> Exercise requirements
Could you transcribe every record below exactly as it stands?

> Materials provided

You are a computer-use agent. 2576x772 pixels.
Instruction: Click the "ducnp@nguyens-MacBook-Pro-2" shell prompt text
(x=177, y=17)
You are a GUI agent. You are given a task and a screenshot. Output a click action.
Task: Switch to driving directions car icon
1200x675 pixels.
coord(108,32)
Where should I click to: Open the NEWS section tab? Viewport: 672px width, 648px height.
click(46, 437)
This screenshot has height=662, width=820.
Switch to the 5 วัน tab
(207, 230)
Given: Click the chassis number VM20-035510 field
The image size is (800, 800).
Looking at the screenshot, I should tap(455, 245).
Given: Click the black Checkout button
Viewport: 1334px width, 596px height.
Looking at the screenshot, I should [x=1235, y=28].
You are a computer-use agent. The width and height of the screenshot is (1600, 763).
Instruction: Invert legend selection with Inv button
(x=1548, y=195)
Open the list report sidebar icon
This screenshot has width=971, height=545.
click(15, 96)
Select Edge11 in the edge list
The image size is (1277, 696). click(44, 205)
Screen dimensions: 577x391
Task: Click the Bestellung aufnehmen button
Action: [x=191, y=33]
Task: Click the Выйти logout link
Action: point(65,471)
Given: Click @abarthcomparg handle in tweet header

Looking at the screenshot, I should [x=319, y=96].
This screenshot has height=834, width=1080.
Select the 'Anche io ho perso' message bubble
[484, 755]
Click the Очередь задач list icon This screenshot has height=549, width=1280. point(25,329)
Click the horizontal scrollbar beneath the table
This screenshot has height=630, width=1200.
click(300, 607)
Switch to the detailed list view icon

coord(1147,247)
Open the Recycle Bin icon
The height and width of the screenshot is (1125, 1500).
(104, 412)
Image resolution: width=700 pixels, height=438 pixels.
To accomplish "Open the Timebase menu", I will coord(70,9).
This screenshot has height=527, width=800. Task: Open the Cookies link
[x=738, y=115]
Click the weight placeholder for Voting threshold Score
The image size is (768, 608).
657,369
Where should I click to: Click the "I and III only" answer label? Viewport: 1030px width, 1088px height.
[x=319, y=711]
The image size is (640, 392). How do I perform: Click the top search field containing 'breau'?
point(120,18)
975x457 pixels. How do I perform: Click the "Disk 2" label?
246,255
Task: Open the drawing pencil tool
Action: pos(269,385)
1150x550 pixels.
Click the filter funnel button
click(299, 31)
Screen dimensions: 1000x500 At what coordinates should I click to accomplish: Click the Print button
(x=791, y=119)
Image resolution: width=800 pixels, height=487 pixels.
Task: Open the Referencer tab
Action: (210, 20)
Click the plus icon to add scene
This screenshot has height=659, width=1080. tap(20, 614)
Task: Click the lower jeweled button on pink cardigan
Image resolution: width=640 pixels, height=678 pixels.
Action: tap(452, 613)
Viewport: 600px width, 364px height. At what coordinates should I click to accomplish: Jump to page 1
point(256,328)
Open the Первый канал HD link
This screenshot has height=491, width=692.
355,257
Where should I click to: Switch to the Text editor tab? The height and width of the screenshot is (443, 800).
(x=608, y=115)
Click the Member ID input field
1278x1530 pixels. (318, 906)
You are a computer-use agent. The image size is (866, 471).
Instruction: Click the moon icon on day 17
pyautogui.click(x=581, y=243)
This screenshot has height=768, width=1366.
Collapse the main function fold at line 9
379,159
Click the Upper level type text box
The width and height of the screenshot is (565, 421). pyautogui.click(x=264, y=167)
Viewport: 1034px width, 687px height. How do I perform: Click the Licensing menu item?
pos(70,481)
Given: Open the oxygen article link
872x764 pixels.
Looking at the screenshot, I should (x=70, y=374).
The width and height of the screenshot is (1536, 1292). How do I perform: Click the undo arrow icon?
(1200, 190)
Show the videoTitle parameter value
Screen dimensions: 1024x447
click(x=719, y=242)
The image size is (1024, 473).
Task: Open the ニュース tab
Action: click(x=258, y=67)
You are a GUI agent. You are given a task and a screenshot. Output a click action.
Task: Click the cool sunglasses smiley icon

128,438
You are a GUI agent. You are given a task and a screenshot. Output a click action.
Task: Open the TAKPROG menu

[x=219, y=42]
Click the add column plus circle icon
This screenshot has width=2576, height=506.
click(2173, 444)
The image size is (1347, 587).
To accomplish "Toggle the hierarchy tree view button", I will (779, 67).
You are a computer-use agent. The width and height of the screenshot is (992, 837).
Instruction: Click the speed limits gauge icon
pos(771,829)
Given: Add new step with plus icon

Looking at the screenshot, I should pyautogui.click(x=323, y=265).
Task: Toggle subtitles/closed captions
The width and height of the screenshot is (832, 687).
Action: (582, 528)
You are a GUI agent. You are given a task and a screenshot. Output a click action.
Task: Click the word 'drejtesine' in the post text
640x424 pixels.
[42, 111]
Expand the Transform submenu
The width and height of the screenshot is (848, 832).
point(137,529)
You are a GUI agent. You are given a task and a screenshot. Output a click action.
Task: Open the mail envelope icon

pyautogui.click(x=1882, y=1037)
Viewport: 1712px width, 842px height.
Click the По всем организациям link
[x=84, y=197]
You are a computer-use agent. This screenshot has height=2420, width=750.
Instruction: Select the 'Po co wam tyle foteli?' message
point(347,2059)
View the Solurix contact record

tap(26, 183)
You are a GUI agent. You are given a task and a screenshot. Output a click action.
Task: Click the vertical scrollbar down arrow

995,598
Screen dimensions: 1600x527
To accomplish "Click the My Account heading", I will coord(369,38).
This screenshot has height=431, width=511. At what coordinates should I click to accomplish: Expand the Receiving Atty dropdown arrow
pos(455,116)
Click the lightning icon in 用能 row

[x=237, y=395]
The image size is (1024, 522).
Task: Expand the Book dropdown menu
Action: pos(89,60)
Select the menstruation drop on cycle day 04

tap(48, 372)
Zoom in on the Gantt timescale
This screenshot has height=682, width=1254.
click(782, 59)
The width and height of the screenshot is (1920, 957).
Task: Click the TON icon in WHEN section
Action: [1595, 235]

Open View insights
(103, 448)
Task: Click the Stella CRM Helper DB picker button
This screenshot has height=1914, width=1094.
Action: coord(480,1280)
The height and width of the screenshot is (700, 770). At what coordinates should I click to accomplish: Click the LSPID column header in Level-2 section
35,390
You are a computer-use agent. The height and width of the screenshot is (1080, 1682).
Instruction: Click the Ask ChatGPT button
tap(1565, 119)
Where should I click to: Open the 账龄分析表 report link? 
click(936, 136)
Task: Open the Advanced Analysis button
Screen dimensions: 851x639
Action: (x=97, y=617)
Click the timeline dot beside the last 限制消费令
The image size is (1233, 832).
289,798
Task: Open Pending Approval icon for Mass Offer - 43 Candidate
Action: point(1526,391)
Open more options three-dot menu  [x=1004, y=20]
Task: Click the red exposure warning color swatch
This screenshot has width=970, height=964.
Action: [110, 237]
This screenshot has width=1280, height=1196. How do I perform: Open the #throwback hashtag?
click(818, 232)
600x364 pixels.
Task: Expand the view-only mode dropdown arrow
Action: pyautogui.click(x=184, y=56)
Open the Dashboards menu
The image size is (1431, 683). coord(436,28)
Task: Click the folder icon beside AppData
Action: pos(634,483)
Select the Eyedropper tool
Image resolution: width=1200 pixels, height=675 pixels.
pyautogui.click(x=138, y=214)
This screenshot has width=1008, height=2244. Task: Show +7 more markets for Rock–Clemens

> Expected answer
You are a computer-use agent. 2576x772 pixels.
Instruction: Click the "ducnp@nguyens-MacBook-Pro-2" shell prompt text
(x=177, y=17)
You are a GUI agent. You are given a task and a screenshot. Output a click action.
Task: Switch to driving directions car icon
1200x675 pixels.
coord(108,32)
Where should I click to: Open the NEWS section tab? Viewport: 672px width, 648px height.
click(46, 437)
This screenshot has height=662, width=820.
Switch to the 5 วัน tab
(207, 230)
Given: Click the chassis number VM20-035510 field
The image size is (800, 800).
Looking at the screenshot, I should tap(455, 245).
Given: Click the black Checkout button
Viewport: 1334px width, 596px height.
Looking at the screenshot, I should [x=1235, y=28].
You are a computer-use agent. The width and height of the screenshot is (1600, 763).
Instruction: Invert legend selection with Inv button
(x=1548, y=195)
Open the list report sidebar icon
This screenshot has width=971, height=545.
click(15, 96)
Select Edge11 in the edge list
The image size is (1277, 696). click(44, 205)
Screen dimensions: 577x391
Task: Click the Bestellung aufnehmen button
Action: [x=191, y=33]
Task: Click the Выйти logout link
Action: point(65,471)
Given: Click @abarthcomparg handle in tweet header

Looking at the screenshot, I should [x=319, y=96].
This screenshot has height=834, width=1080.
Select the 'Anche io ho perso' message bubble
[484, 755]
Click the Очередь задач list icon This screenshot has height=549, width=1280. point(25,329)
Click the horizontal scrollbar beneath the table
This screenshot has height=630, width=1200.
click(300, 607)
Switch to the detailed list view icon

coord(1147,247)
Open the Recycle Bin icon
The height and width of the screenshot is (1125, 1500).
(104, 412)
Image resolution: width=700 pixels, height=438 pixels.
To accomplish "Open the Timebase menu", I will coord(70,9).
This screenshot has height=527, width=800. Task: Open the Cookies link
[x=738, y=115]
Click the weight placeholder for Voting threshold Score
The image size is (768, 608).
657,369
Where should I click to: Click the "I and III only" answer label? Viewport: 1030px width, 1088px height.
[x=319, y=711]
The image size is (640, 392). How do I perform: Click the top search field containing 'breau'?
point(120,18)
975x457 pixels. How do I perform: Click the "Disk 2" label?
246,255
Task: Open the drawing pencil tool
Action: pos(269,385)
1150x550 pixels.
Click the filter funnel button
click(299, 31)
Screen dimensions: 1000x500 At what coordinates should I click to accomplish: Click the Print button
(x=791, y=119)
Image resolution: width=800 pixels, height=487 pixels.
Task: Open the Referencer tab
Action: (210, 20)
Click the plus icon to add scene
This screenshot has height=659, width=1080. tap(20, 614)
Task: Click the lower jeweled button on pink cardigan
Image resolution: width=640 pixels, height=678 pixels.
Action: tap(452, 613)
Viewport: 600px width, 364px height. At what coordinates should I click to accomplish: Jump to page 1
point(256,328)
Open the Первый канал HD link
This screenshot has height=491, width=692.
355,257
Where should I click to: Switch to the Text editor tab? The height and width of the screenshot is (443, 800).
(x=608, y=115)
Click the Member ID input field
1278x1530 pixels. (318, 906)
You are a computer-use agent. The image size is (866, 471).
Instruction: Click the moon icon on day 17
pyautogui.click(x=581, y=243)
This screenshot has height=768, width=1366.
Collapse the main function fold at line 9
379,159
Click the Upper level type text box
The width and height of the screenshot is (565, 421). pyautogui.click(x=264, y=167)
Viewport: 1034px width, 687px height. How do I perform: Click the Licensing menu item?
pos(70,481)
Given: Open the oxygen article link
872x764 pixels.
Looking at the screenshot, I should (x=70, y=374).
The width and height of the screenshot is (1536, 1292). How do I perform: Click the undo arrow icon?
(1200, 190)
Show the videoTitle parameter value
Screen dimensions: 1024x447
click(x=719, y=242)
The image size is (1024, 473).
Task: Open the ニュース tab
Action: click(x=258, y=67)
You are a GUI agent. You are given a task and a screenshot. Output a click action.
Task: Click the cool sunglasses smiley icon

128,438
You are a GUI agent. You are given a task and a screenshot. Output a click action.
Task: Open the TAKPROG menu

[x=219, y=42]
Click the add column plus circle icon
This screenshot has width=2576, height=506.
click(2173, 444)
The image size is (1347, 587).
To accomplish "Toggle the hierarchy tree view button", I will (779, 67).
You are a computer-use agent. The width and height of the screenshot is (992, 837).
Instruction: Click the speed limits gauge icon
pos(771,829)
Given: Add new step with plus icon

Looking at the screenshot, I should pyautogui.click(x=323, y=265).
Task: Toggle subtitles/closed captions
The width and height of the screenshot is (832, 687).
Action: (582, 528)
You are a GUI agent. You are given a task and a screenshot. Output a click action.
Task: Click the word 'drejtesine' in the post text
640x424 pixels.
[42, 111]
Expand the Transform submenu
The width and height of the screenshot is (848, 832).
point(137,529)
You are a GUI agent. You are given a task and a screenshot. Output a click action.
Task: Open the mail envelope icon

pyautogui.click(x=1882, y=1037)
Viewport: 1712px width, 842px height.
Click the По всем организациям link
[x=84, y=197]
You are a computer-use agent. This screenshot has height=2420, width=750.
Instruction: Select the 'Po co wam tyle foteli?' message
point(347,2059)
View the Solurix contact record

tap(26, 183)
You are a GUI agent. You are given a task and a screenshot. Output a click action.
Task: Click the vertical scrollbar down arrow

995,598
Screen dimensions: 1600x527
To accomplish "Click the My Account heading", I will coord(369,38).
This screenshot has height=431, width=511. At what coordinates should I click to accomplish: Expand the Receiving Atty dropdown arrow
pos(455,116)
Click the lightning icon in 用能 row

[x=237, y=395]
The image size is (1024, 522).
Task: Expand the Book dropdown menu
Action: pos(89,60)
Select the menstruation drop on cycle day 04

tap(48, 372)
Zoom in on the Gantt timescale
This screenshot has height=682, width=1254.
click(782, 59)
The width and height of the screenshot is (1920, 957).
Task: Click the TON icon in WHEN section
Action: [1595, 235]

Open View insights
(103, 448)
Task: Click the Stella CRM Helper DB picker button
This screenshot has height=1914, width=1094.
Action: coord(480,1280)
The height and width of the screenshot is (700, 770). At what coordinates should I click to accomplish: Click the LSPID column header in Level-2 section
35,390
You are a computer-use agent. The height and width of the screenshot is (1080, 1682).
Instruction: Click the Ask ChatGPT button
tap(1565, 119)
Where should I click to: Open the 账龄分析表 report link? 
click(936, 136)
Task: Open the Advanced Analysis button
Screen dimensions: 851x639
Action: (x=97, y=617)
Click the timeline dot beside the last 限制消费令
The image size is (1233, 832).
289,798
Task: Open Pending Approval icon for Mass Offer - 43 Candidate
Action: point(1526,391)
Open more options three-dot menu  [x=1004, y=20]
Task: Click the red exposure warning color swatch
This screenshot has width=970, height=964.
Action: [110, 237]
This screenshot has width=1280, height=1196. How do I perform: Open the #throwback hashtag?
click(818, 232)
600x364 pixels.
Task: Expand the view-only mode dropdown arrow
Action: pyautogui.click(x=184, y=56)
Open the Dashboards menu
The image size is (1431, 683). coord(436,28)
Task: Click the folder icon beside AppData
Action: pos(634,483)
Select the Eyedropper tool
Image resolution: width=1200 pixels, height=675 pixels.
pyautogui.click(x=138, y=214)
This screenshot has width=1008, height=2244. Task: Show +7 more markets for Rock–Clemens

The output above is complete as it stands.